* _What you should do_:
Which lines in the listing below contain the word "scrollbar"? Copy each one.

---------- Data provided ----------

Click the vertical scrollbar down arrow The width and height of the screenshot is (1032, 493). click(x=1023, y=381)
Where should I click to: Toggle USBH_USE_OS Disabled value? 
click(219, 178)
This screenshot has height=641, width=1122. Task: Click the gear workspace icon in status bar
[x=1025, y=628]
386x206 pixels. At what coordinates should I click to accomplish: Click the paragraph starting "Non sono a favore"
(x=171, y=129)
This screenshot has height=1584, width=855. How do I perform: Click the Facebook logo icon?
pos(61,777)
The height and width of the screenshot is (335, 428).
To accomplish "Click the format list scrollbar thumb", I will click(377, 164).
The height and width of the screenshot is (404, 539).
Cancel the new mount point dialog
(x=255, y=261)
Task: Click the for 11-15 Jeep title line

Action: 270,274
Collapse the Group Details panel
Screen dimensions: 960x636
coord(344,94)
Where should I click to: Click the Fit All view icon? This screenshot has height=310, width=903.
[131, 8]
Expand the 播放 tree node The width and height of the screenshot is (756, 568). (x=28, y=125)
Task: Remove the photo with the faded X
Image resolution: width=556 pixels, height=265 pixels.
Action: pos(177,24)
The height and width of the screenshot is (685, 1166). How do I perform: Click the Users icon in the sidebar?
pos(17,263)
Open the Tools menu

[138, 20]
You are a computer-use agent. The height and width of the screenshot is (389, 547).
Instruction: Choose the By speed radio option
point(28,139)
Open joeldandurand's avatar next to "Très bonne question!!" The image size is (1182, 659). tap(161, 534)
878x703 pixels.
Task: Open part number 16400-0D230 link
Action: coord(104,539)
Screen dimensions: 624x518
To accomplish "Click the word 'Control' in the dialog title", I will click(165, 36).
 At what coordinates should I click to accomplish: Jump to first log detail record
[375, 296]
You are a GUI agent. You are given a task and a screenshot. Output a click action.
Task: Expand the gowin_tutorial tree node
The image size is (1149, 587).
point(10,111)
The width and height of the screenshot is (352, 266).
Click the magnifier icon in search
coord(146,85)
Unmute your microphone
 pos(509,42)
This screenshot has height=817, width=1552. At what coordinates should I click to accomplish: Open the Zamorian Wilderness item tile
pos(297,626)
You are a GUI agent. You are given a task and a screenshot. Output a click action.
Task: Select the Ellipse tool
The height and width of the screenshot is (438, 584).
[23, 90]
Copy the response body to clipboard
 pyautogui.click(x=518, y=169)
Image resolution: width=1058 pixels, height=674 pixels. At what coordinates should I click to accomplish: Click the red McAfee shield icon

----------

* _Result below_:
Click the vertical scrollbar down arrow The width and height of the screenshot is (1032, 493). click(x=1023, y=381)
To accomplish "Click the format list scrollbar thumb", I will click(377, 164).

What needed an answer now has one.